Another Price Spike?

Robert Mapplethorpe ‘Untitled’

Petroleum prices have broken through resistance that has held for several months. The next question is whether this will lead to investors ‘piling into’ crude and really driving the price upward toward 2008’s high of $147?

Is the money available?

If by that the questioner means in the real or main street economy, the answer would have to be no.

This chart is from John Williams’ Shadow Government Statistics: you can see the M1 increased as a result of Fed cash injections from the period post- Lehman collapse. The decline began last fall. M3 is continuing to shrink which represents diversion of funds toward deleveraging as well as the tightening of non- finance lending. Funds going toward fuel purchase at the higher prices are not going toward other business or investment, the same paradigm that has existed since 1998.

Getting credit for the average citizen is very costly. Costly credit plus costly energy cannot be good for the economy … can it?

Finance liquidity and money- like substances are available to flood into futures and spot markets which are leveraged derivatives markets capable of being moved by sentiment and hot money. How much more finance liquidity is available?

This chart from Yahoo Finance follows the LQD, an exchange traded fund that tracks corporate bond issuance. It doesn’t look as if much has changed over the last seven or eight months. It is hard to see how excess funds would flow from corporate borrowing into petroleum since high input prices cannot do them – corporations – any good.

Keep in mind, the backdrop for what is taking place now in the petroleum markets is the fact of dollar- for- dollar price peaking back in 1998. Oil prices have done nothing but increase since that time. The issue is whether the price rise will continue unabated or whether other economic factors will limit nominal price rises while still driving real – or dollar value adjusted – prices ever higher.

The second issue is whether action is being taken to remove any speculative activity from futures markets. In 2009, the suggestion was for the US to monetize its Strategic Reserve and ‘sell’ some of that oil into the futures markets. This, of course, is what has been described here on this blog as the strategy of the current ‘swing producer’ … who- or whatever that might be. The swing producer would balance the market between buyers and sellers and dampen volatility.

This chart is from Jim Hansen’s Master Resource Report. Hansen compares fuel prices to GDP and notes his price level indicator is in the danger zone right now. The last price foray at the end of 2007 had the recession beginning after about a month of super- high fuel prices. The fuel bubble lasted seven months before the crash, by then the recession was in full swing destroying demand in addition to that deterred by the high prices.

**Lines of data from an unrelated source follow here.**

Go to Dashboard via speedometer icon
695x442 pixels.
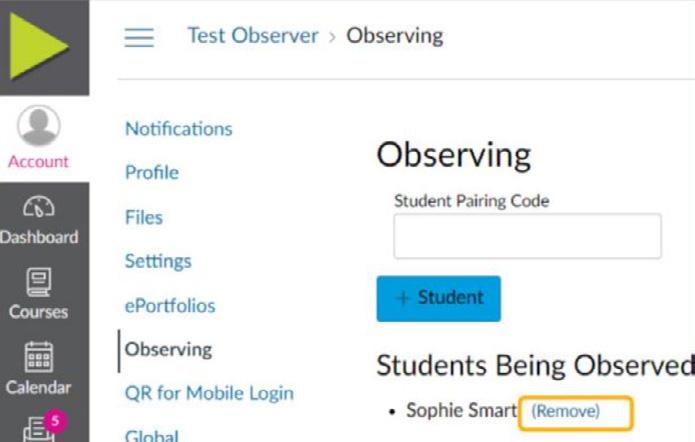tap(39, 207)
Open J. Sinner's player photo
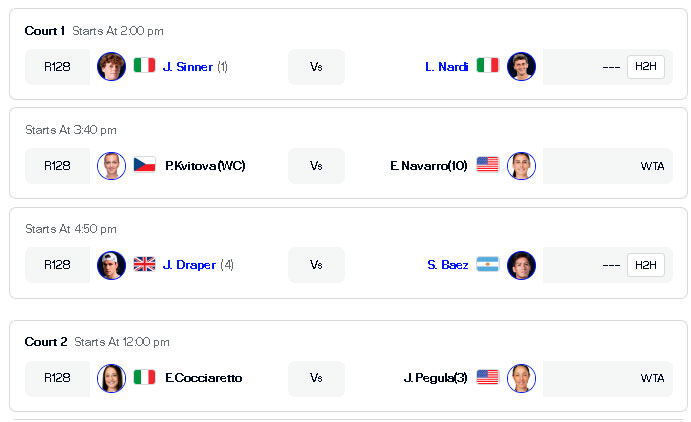691x422 pixels. click(x=111, y=67)
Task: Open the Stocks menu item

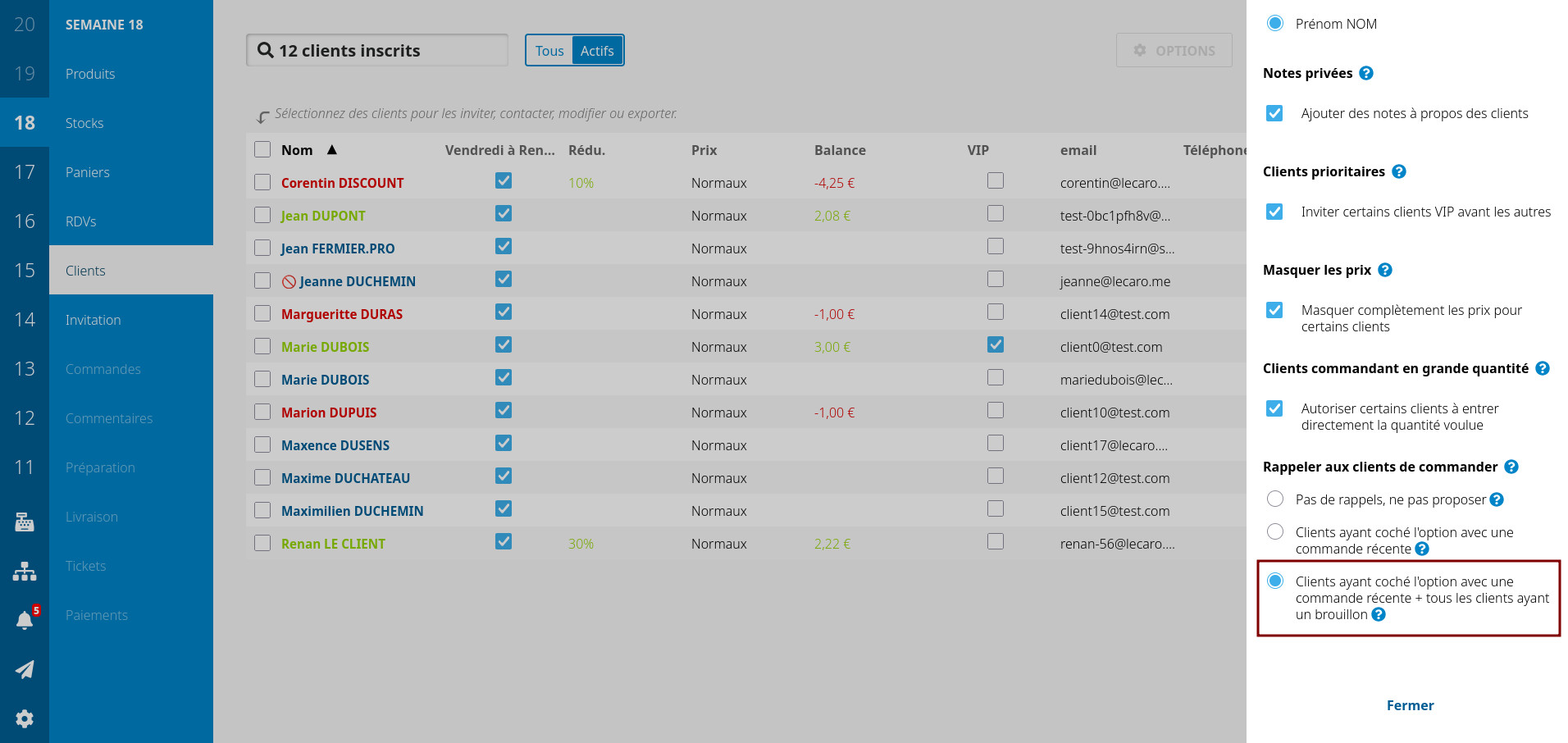Action: point(84,123)
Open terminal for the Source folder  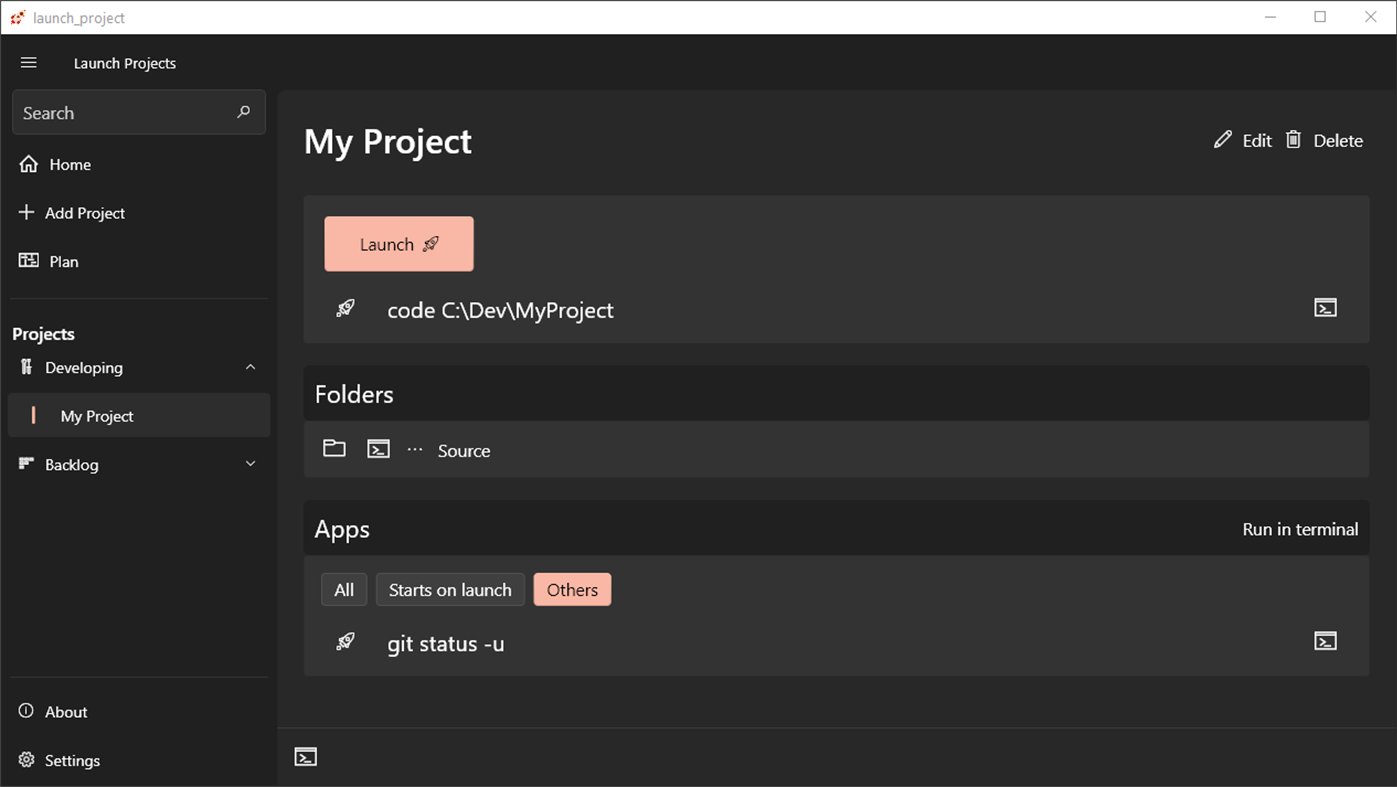[x=378, y=449]
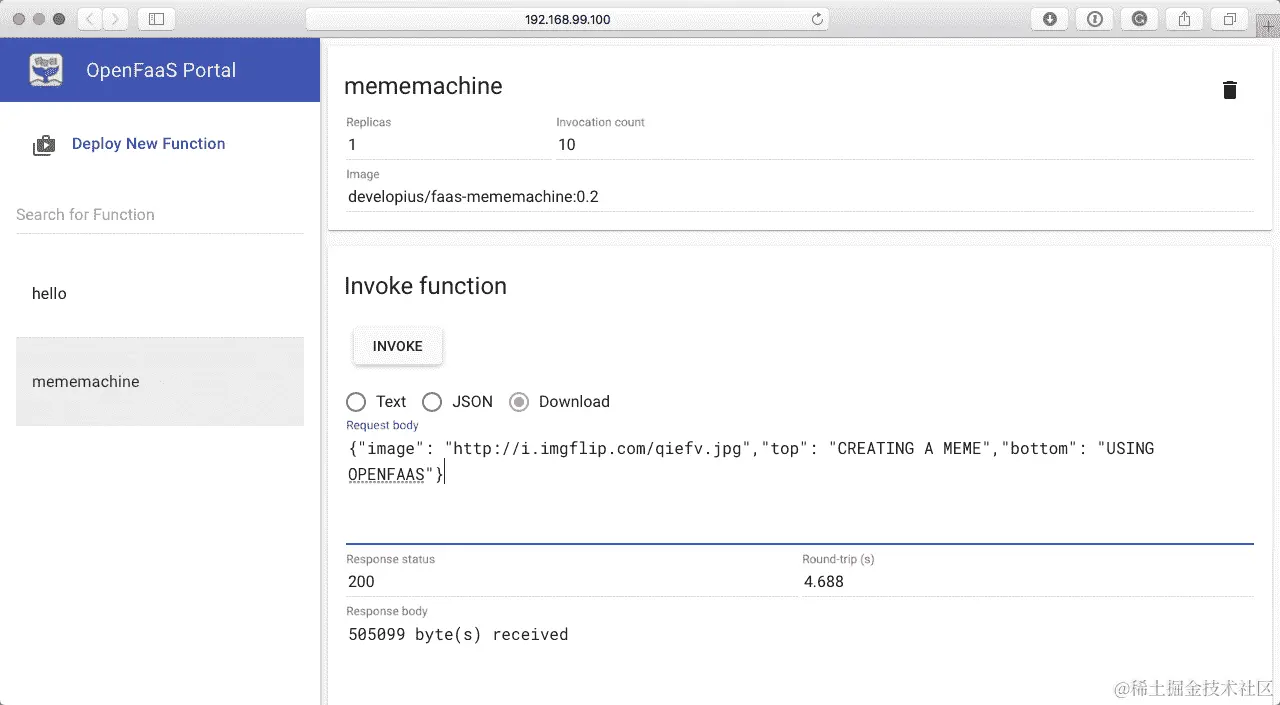Select the JSON response option
The image size is (1280, 705).
(x=432, y=402)
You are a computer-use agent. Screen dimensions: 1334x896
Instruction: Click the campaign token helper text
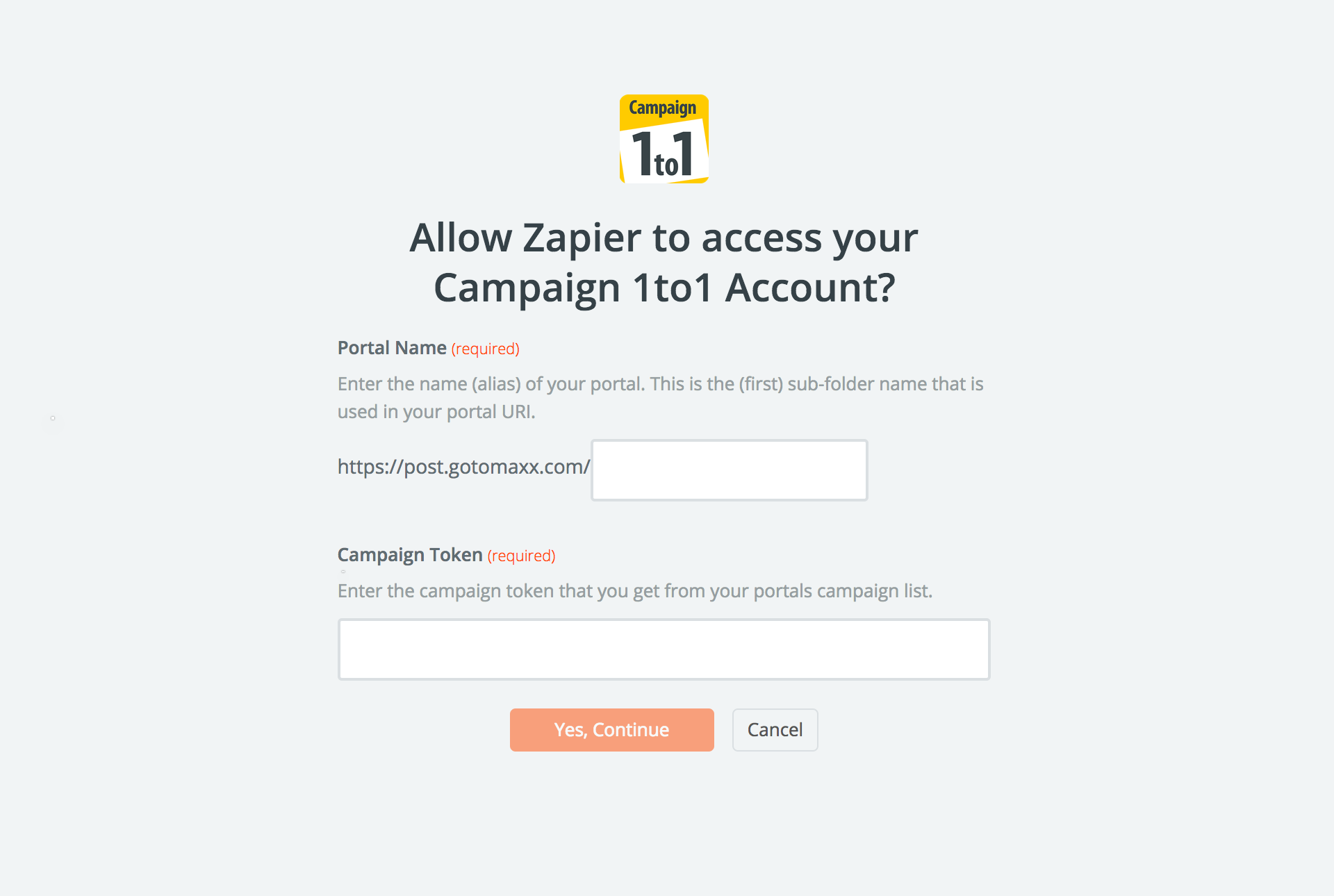[x=635, y=591]
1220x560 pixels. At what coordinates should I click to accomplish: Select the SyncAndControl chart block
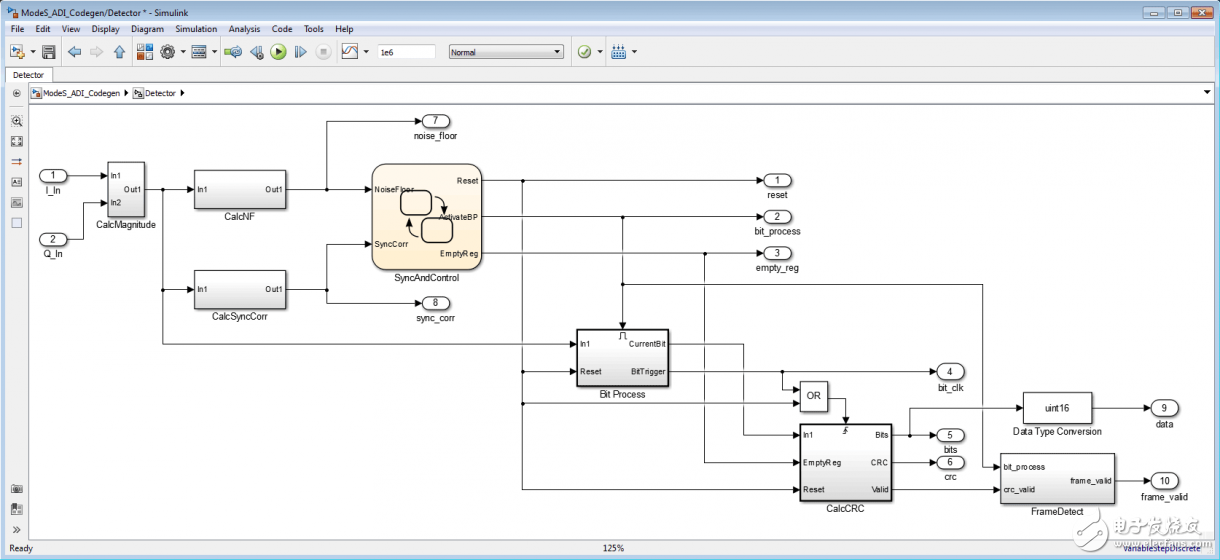pos(427,216)
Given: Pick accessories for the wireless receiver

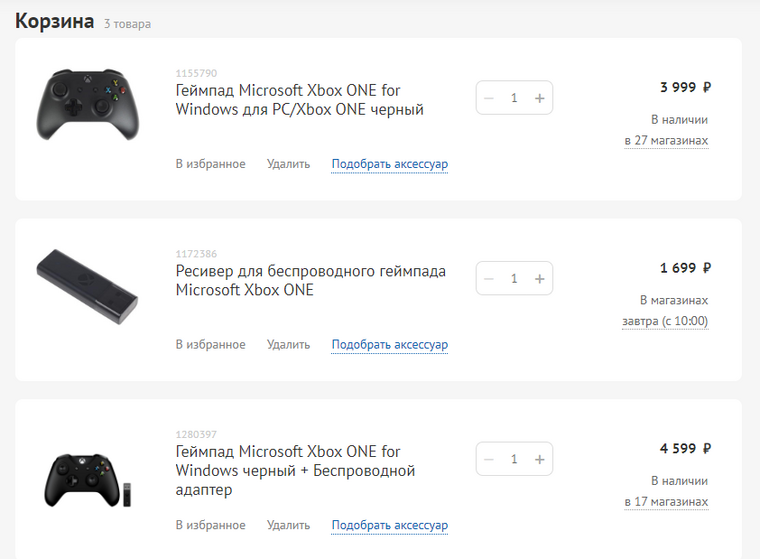Looking at the screenshot, I should point(390,344).
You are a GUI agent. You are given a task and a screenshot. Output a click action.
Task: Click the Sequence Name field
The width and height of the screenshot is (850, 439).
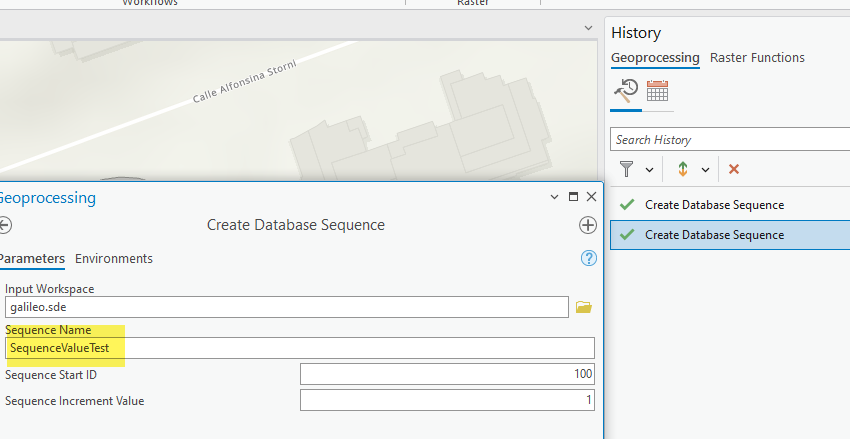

While the ordinary correlation is not causation’ warning is reasonable at this point, it is hard to see how increasingly expensive fuels can be a positive for any part of the the economy, oriented as it is around monetizing waste. At some point fuel becomes too valuable to waste anymore. It instead becomes a form or analog of currency.

One positive is that if the double dip is coincident to the current price run up, it will be hard for anyone to deny that the world’s economies are in the grip of peak oil.